最適輸送(OPT) is a mathematical theory and computational framework used to study the movement of mass (or distributions) in a way that minimizes the cost associated with transporting that mass from one location to another. Originally developed in the early 20th century, this concept has gained significant traction in various fields, especially in 機械学習, コンピュータビジョン, and statistics.

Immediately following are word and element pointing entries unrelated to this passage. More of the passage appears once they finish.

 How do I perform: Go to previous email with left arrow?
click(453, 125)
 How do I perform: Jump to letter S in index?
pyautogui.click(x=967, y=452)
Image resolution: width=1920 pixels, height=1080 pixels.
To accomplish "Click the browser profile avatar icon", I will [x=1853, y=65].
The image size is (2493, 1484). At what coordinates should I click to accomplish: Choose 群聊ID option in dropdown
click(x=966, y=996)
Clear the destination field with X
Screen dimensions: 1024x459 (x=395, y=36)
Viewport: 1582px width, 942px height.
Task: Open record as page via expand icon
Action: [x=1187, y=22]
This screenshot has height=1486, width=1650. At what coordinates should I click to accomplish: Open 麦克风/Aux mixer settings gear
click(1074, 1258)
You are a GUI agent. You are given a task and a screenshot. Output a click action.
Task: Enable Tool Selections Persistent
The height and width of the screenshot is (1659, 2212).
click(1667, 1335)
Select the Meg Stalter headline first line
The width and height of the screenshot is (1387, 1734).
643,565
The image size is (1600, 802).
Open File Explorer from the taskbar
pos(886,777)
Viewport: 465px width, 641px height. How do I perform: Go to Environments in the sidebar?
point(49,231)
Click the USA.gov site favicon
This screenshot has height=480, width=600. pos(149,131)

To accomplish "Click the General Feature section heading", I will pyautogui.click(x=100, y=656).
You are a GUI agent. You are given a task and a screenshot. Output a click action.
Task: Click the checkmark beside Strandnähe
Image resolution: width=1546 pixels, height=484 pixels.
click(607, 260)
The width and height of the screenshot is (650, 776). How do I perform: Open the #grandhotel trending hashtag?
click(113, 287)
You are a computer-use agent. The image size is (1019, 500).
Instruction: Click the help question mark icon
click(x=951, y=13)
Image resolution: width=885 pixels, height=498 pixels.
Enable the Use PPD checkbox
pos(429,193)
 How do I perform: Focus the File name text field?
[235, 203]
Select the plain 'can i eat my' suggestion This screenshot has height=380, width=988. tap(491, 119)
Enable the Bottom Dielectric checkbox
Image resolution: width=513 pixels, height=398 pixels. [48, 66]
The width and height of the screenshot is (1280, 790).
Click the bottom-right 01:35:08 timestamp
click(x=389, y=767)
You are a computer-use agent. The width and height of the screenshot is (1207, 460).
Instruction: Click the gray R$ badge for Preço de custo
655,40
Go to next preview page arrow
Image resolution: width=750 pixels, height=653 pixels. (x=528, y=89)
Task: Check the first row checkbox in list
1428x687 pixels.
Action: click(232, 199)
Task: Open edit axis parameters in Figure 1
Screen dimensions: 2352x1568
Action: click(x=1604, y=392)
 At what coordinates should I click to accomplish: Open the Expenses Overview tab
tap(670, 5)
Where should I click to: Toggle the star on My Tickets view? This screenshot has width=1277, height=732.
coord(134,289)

At its core, Optimal Transport seeks to find the most efficient way to transform one probability distribution into another. This is often visualized as moving ‘mass’ from one shape (distribution) to another while minimizing the total cost of transportation. The cost can be defined in various ways, such as the ユークリッド距離 between points in space. The theory provides a robust mathematical foundation for comparing distributions, enabling applications such as ドメイン適応, 画像のモーフィング, and generative modeling.
In the context of AI and machine learning, OPT has been utilized in various algorithms to improve tasks such as 画像分類, object detection, and generative adversarial networks (GANs). By allowing for a more nuanced understanding of the differences between distributions, Optimal Transport can yield superior results in tasks that involve comparing data sets or generating new data that closely resembles a training set.
さらに、Sinkhorn距離などの多くの計算手法が開発されており、実際の応用において最適輸送の実装をより実現可能にしています。これにより、大規模な問題でも輸送計画の効率的な計算が可能となっています。